On the final day of the George H. Morris Horsemastership Training Session, the 12 young riders were put to the test over a Nations Cup-style format. Grouped into three teams of four and headed by Chefs d’ Equipe Anne Kursinski, Beezie Madden and Kent Farrington, the riders rode the same course over two rounds. Headlining the day’s mock competition, McLain Ward walked the course with the riders and offered commentary and instruction. But midway through the first round, it became clear that many of the riders were struggling with fence number seven—the water jump. Runouts, stops and even falls plagued the riders.
“Kids will treat like the water like any other fence, and it’s not.” McLain acknowledged. “It’s a natural fence, you have to be more defensive.” At the end of the Nations Cup, McLain worked with five of the riders who didn’t make it beyond the water in either round.
McLain moved the liverpool that the riders had all successfully jumped on course to the left side of the water and added a wing on the right to help prevent runouts. The width of the water was shortened, the vertical rails were made into a cross rail and the ferns on the side were positioned into a v-shaped chute.
The riders were instructed to jump a single vertical to get them thinking forward and then come around to the liverpool on a long approach, much like in the Nations Cup course. Once they had successfully jumped the vertical followed by the liverpool two to three times, McLain had them move on to jumping the vertical to the water.
“This is how I would school the water with a horse that’s a little nervous about it,” said McLain. “I give a very mild presentation of the water with the liverpool so that the horse can’t get in trouble and gains confidence.” Once the horse is comfortable, he would pilot the horse to the water instead. “The horse goes right over the water before they realize it wasn’t the liverpool,” he explained.
When a few of the riders leaned forward and released one stride from the takeoff, McLain stressed the importance of staying in a defensive position. “Sit down and stay behind the motion,” he called. He also encouraged riders to used their stick and to tap the horse behind their leg as they were in the air over the liverpool to build confidence in the animal.
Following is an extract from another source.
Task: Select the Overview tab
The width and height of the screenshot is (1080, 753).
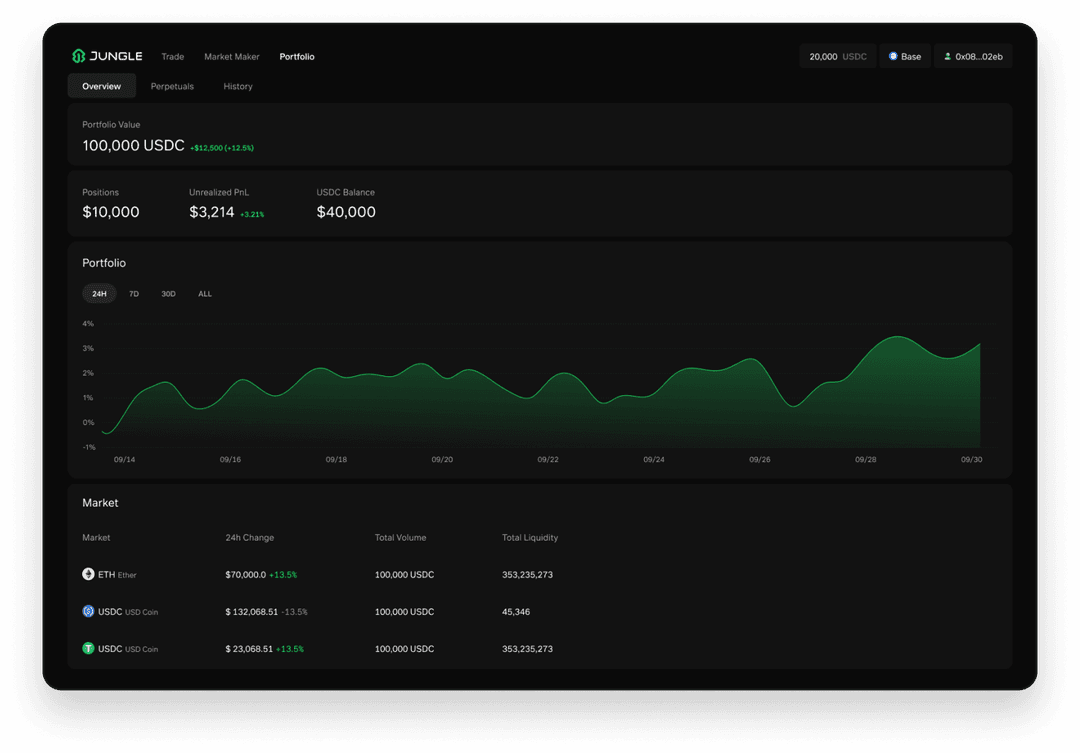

McLain also stressed that horses should never run out to the left or right, and the rider should be stronger to keep him straight to the fence. “When they run out the side, you’re opening a door,” he said. “If I’m a riding a horse or Beezie is riding a horse that stops at the water, I guarantee you that horse is not going to run by one way or the other. He might stop at it but he’s not running by the side.”
The five riders that were unable to make it over the water earlier all jumped it on the first attempt in McLain’s exercise. “You have to understand how to get your horse over water, you have to understand what we just practiced,” McLain explained to the group. Finally, his closing remarks were words of encouragement. “You have to walk away from this experience knowing you were all able to conquer this water—it didn’t beat you,” he said matter-of-factly.